In natuurkundige termen kun je zeggen dat het in de tweedegraads-waarneming opgetreden 
verschil tussen de voorspelde situatie en de werkelijk waargenomen situatie gelijk is aan de 
valversnelling die de bal ondervindt ten gevolge van de zwaartekracht. Deze informatie blijft
behouden in de derdegraads waarneming in de vorm van de foutmeting.

Telkens wanneer deze vier mentale handelingen worden herhaald, wordt de informatie
die door waarneming is verkregen, hergebruikt.
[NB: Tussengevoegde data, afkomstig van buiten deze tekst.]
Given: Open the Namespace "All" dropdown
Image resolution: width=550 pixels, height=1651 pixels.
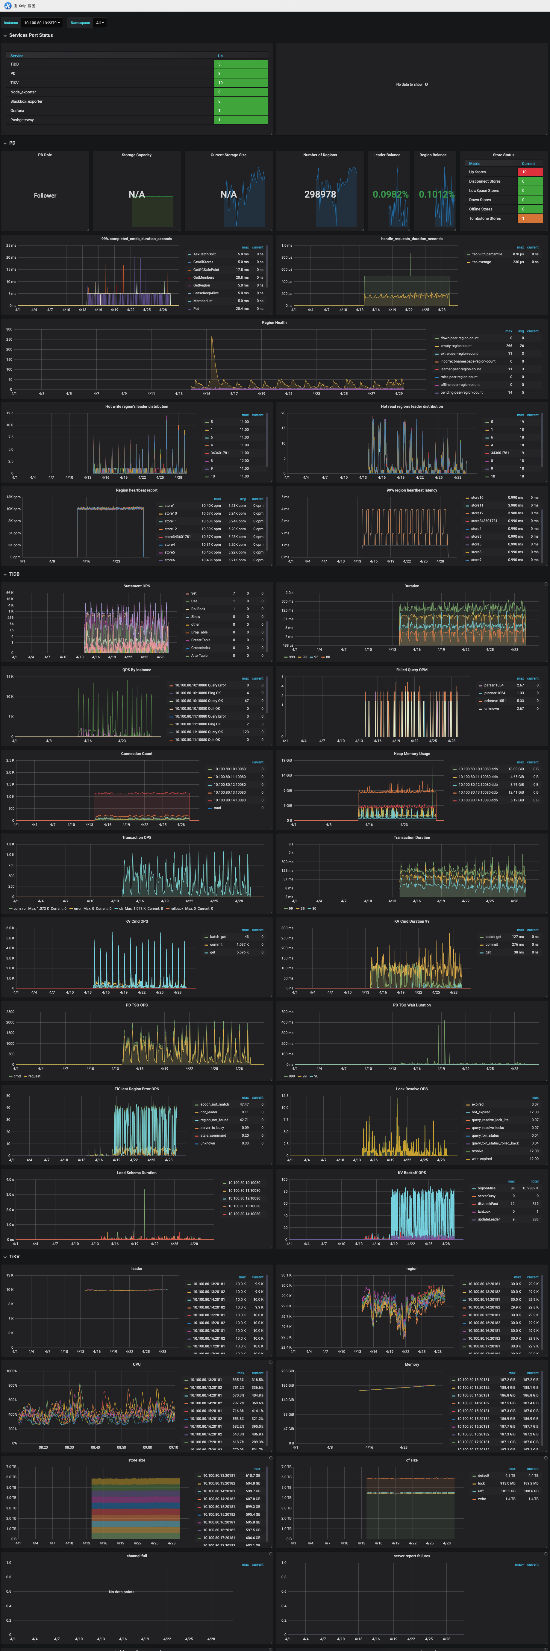Looking at the screenshot, I should [x=99, y=23].
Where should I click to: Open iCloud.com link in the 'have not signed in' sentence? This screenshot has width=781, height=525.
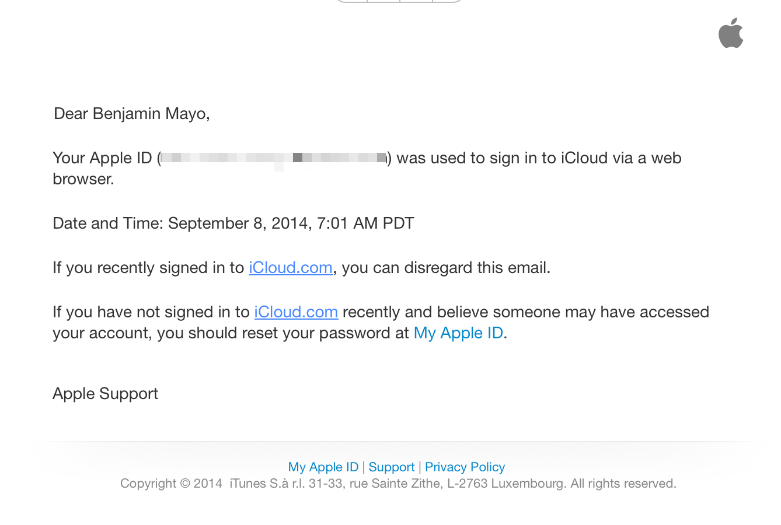pos(296,312)
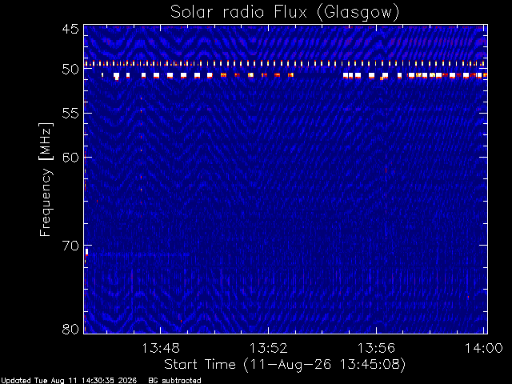This screenshot has width=512, height=384.
Task: Click the white burst near 71 MHz at left edge
Action: [86, 252]
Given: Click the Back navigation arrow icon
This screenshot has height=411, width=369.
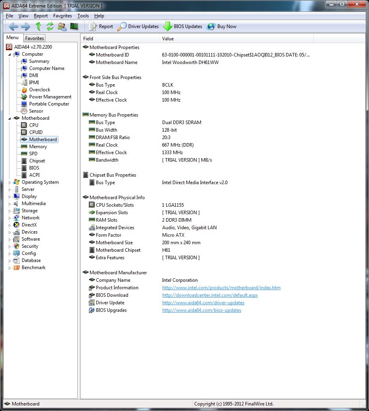Looking at the screenshot, I should 13,26.
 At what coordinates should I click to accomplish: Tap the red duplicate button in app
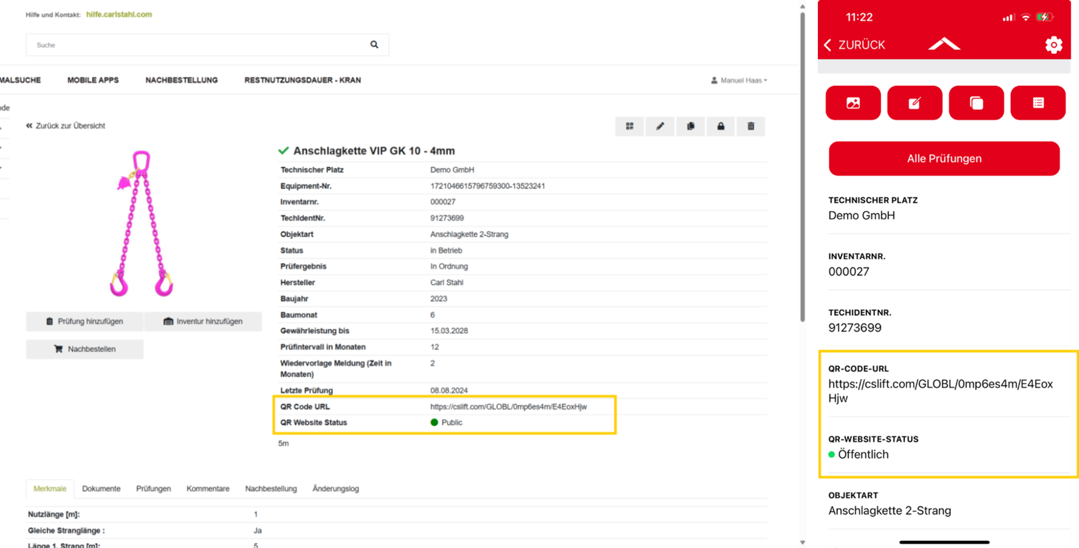(976, 103)
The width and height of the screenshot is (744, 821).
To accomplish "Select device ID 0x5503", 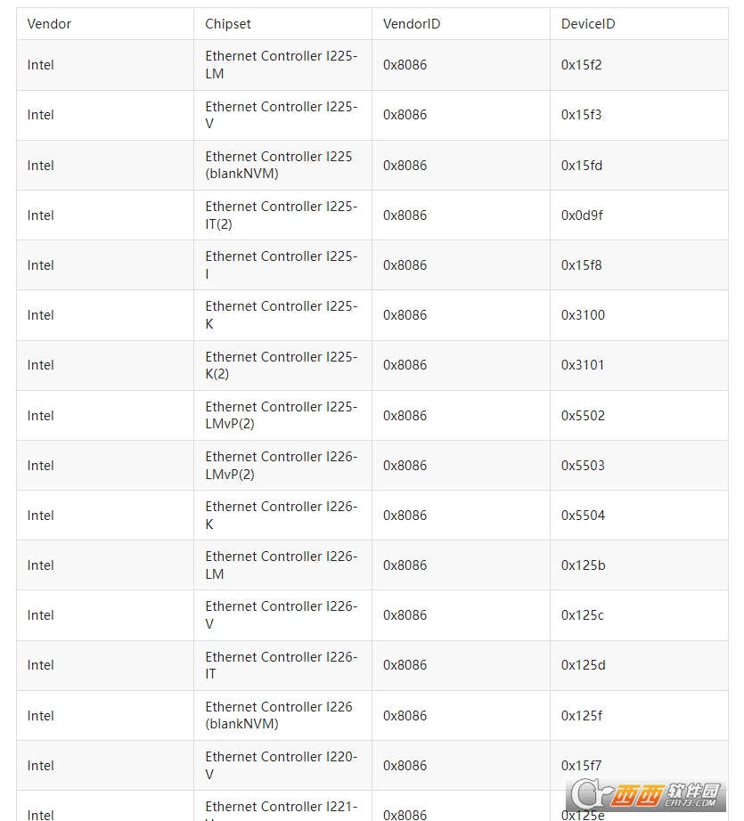I will pyautogui.click(x=583, y=466).
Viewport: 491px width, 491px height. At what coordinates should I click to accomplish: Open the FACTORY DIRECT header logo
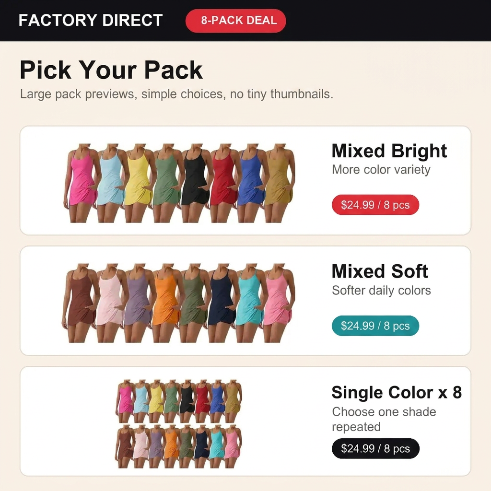(91, 20)
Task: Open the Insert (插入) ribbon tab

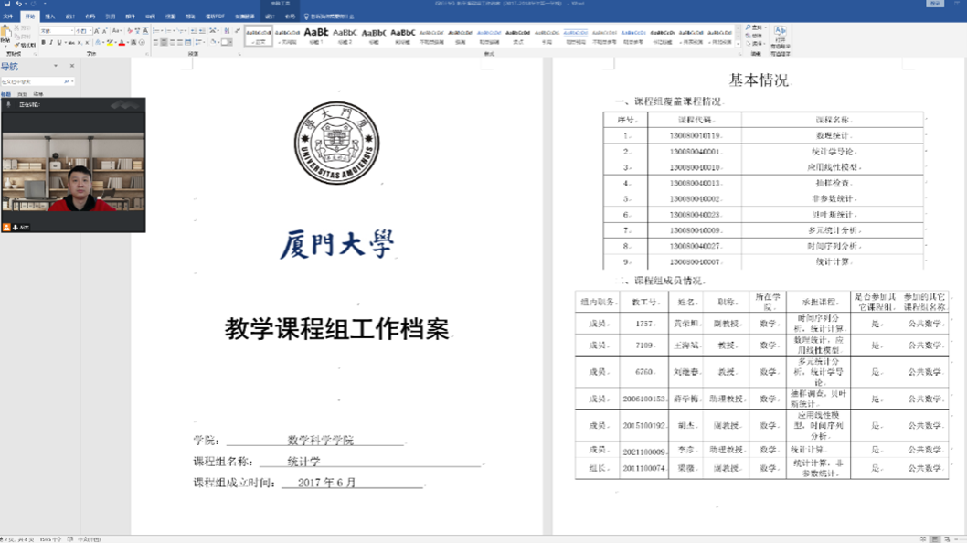Action: pos(49,16)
In eerste instantie door het te copieren 
naar het geheugen, later wordt de informatie verwerkt in de berekening van de fout .

Aangezien deze voorspelling bij de volgende iteratie wordt gebruikt in het berekenen 
van de fout van de voorspelling t.a.v. de werkelijk waargenomen situatie, blijft de 
informatie van iedere situatie aanwezig in het systeem in de vorm van de foutberekening. 
Er kan ook een tweede afgeleide van de foutberekening zelf worden gemaakt, wat een 
vierde-graads waarneming zou zijn, zoals in het schema hieronder.

vorig:              huidig
huidig:            waarneming
2e fout:          1e fout
1e fout:           huidig - voorspelde situatie
voorspeld:      2e fout * ( 1e fout + ( 1e fout - 2e fout ) ) * ( huidig + ( huidig - vorig ) )

Een vierde-graads waarneming impliceert dat er in het systeem een voorspelling kan worden 
gedaan over de verandering van de tweede afgeleide, het verschil van de voorspelling met de 
werkelijke situatie.

Door deze derde afgeleide onstaat er informatie in het systeem over het veranderen 
van krachten die werken op de waargenomen situatie. 

Dus, door het bestaan van de derde afgeleide bij de mens, ligt een dode stiller dan een steen.